Os dias foram passando e nem sinal do meu pai. Todos os dias quando via um camião a chegar, olhava na esperança de o ver sair, mas sempre em vão. Nos camiões entravam os mais fortes e saiam os pequenotes ainda muito jovens, tal como eu um dia o fui. Hoje já não sou um pequenote, sou um jovem a ficar forte como o meu pai. Os camiões desapareciam e apareciam, a erva fresca já não tinha o sabor de outros tempos. Os humanos cada vez mais me acenavam com os panos e vinham montados em cavalos. Comecei a reagir aos acenos, o meu sangue fervia, a vontade de correr era instintiva, e, só parava quando eles acabavam os acenos.

Mal o sol apareceu no horizonte, fui encaminhado juntamente com dois companheiros para um camião! O meu coração batia forte, o espaço apertado, com o ar poluído dos excrementos e gazes nossos e de outros que ali estiveram pouco antes de nós. Durante toda a viagem, lembrei-me da minha mãe e do meu pai. Do meu pai porque agora sabia o que ele passou, só não sabia, ainda o que viria a seguir, quando a viagem acabasse.
 Finalmente o camião parou e de seguida as portas abriram-se, corri para a liberdade, pensava, quando me apercebi, estava enjaulado! Preso num espaço apertado sem me poder deitar, cansado da viagem, adormeci de pé.

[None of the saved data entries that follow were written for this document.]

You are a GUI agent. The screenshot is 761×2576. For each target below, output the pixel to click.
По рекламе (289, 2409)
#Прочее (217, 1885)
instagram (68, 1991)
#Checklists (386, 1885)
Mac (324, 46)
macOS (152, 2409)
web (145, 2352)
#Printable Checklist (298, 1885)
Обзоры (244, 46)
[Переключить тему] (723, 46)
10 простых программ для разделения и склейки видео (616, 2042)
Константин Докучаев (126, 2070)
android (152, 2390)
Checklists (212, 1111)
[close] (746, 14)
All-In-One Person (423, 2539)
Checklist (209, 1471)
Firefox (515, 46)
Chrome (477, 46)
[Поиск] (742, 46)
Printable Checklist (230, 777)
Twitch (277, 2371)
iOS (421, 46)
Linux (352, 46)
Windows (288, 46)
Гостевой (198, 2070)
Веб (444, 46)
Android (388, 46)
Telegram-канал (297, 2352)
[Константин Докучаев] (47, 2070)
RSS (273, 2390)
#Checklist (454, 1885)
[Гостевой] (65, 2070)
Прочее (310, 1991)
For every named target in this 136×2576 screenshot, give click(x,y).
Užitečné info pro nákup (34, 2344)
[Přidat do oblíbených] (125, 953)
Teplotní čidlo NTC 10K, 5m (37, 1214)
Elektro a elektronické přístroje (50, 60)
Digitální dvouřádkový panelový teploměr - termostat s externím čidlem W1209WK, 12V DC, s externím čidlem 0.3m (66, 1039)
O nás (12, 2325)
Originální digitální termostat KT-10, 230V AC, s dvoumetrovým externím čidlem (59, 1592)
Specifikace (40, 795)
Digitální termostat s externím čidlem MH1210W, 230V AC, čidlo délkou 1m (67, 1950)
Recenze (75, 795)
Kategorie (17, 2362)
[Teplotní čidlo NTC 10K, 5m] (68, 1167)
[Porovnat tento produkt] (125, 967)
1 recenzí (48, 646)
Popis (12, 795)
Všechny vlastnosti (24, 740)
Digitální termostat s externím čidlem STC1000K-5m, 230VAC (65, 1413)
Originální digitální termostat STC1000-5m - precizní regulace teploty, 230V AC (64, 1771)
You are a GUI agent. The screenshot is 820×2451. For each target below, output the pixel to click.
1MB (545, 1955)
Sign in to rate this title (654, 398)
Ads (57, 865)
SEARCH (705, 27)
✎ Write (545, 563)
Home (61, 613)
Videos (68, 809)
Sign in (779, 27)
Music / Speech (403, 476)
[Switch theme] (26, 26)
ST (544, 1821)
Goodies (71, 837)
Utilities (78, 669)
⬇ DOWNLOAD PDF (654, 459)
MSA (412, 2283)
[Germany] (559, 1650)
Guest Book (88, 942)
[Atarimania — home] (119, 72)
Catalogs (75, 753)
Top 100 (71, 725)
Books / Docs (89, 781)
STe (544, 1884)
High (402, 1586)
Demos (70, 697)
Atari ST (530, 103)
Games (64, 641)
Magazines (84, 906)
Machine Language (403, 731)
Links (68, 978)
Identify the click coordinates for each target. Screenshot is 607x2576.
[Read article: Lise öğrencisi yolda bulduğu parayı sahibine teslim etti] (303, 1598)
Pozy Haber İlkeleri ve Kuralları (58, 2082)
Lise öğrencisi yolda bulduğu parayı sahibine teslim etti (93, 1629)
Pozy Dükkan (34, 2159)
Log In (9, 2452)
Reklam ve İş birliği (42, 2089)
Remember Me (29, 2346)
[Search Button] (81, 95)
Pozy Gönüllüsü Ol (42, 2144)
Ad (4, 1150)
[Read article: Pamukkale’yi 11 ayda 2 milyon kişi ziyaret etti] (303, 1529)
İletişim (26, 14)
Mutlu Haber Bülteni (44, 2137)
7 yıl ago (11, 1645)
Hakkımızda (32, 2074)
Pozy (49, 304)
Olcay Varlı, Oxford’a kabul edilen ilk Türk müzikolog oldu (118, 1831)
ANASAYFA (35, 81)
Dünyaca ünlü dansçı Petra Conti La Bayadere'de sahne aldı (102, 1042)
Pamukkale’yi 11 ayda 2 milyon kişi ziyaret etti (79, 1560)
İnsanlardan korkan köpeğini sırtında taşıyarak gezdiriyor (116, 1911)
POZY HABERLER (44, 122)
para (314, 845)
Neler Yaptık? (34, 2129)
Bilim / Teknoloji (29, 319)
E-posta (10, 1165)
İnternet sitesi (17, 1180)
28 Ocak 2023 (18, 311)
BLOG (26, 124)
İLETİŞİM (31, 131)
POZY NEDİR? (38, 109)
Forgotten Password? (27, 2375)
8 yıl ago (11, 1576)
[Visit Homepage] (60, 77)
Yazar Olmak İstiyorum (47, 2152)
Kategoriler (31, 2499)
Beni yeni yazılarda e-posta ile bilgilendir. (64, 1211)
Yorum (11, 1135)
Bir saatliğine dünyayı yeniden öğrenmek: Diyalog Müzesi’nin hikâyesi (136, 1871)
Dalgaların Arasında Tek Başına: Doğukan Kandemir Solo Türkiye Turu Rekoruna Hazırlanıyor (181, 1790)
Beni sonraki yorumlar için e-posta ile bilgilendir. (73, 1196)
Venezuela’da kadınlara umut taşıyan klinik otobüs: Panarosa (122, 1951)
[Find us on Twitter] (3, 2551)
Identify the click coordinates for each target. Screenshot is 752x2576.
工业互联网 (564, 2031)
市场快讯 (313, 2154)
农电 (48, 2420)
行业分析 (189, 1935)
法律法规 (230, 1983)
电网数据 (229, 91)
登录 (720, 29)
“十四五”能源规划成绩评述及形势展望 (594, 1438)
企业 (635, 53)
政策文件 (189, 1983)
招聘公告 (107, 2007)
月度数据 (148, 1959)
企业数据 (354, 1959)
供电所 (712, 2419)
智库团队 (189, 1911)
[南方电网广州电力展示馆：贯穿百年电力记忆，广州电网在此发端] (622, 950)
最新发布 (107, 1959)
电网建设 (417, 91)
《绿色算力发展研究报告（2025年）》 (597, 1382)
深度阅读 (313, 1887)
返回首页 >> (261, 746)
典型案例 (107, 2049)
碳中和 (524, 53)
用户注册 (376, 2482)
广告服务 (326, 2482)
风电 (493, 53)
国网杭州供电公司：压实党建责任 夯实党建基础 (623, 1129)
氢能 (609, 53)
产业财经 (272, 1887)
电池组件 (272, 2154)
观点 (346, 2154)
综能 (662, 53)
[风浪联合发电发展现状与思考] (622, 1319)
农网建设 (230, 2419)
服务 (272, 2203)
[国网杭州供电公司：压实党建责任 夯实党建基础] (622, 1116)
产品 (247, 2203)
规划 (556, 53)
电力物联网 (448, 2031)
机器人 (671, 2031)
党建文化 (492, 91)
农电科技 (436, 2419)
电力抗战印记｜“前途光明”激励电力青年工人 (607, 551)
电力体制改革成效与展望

O sono, depois o sonho, um prado de erva verde e fresca, o meu pai e a minha mãe ao meu lado, num horizonte repleto com os da minha espécie, a paz fresca e eterna numa simbiose perfeita entre a natureza e o reino animal. Uma agulha despertou-me do sonho e do sono, tudo se esmoronou com um simples golpe a frio. Empurrado, corri para uma saída sem fim, um círculo castanho de terra batida. Rodeado de humanos, faziam sons estridentes e histéricos, fiquei estático, sem saber se estava a ter um pesadelo ou se era mesmo um pesadelo real? Abanei a cabeça num gesto instintivo, belisquei-me com uma pata na outra, rodei a cabeça no sentido de um chamar, e, apareceu um humano montado num cavalo bem janota, caminhei para eles devagar e eles para mim, de repente eles aproximaram-se com tal velocidade que quando eu pensei que era para me fazer festas, senti um ferro no meu lombo, como se toda a dor do mundo estivesse ali na ponta aguçada e penetrante.

Mas o que é isto?
As palmas brindavam o cavaleiro, como se fosse um herói, como se fosse uma grande façanha ferir um pobre animal indefeso. A noite mal tinha começado, o meu sofrimento ainda ia no início, os ferros foram-se amontoando no meu lombo, eu corria em desespero, as minhas lágrimas eram de sangue, vivia o meu holocausto isolado.
A minha vontade era espetar um corno em tudo que me aparecia à minha frente, mas a cada investida levava com mais um ferro, e outro e mais outro. Por momentos soube o porquê de nunca mais ver o meu pai, eu sentia o cheiro dele, o mesmo sangue que corria das minhas feridas, o mesmo sofrimento, a mesma frustração, o mesmo grito que caía no vazio. O meu corpo desfalecia pouco a pouco, já mal corria, no meu lombo já não cabiam mais ferros, deitei-me na terra e senti um pouco de paz, no mesmo espaço havia uma festa e um funeral. A resignação era a fase quase terminal, apenas o sangue que me restava corria lentamente, a vitalidade era ténue. Num último esforço levantei-me, e, corri com todas as minhas forças levanto tudo à minha frente, só parei quando do outro lado um monte de humanos travaram este frágil touro!

Por fim, o fim do meu sonho, o fim da minha agonia, o fim do meu fim neste mundo aonde continua o holocausto animal.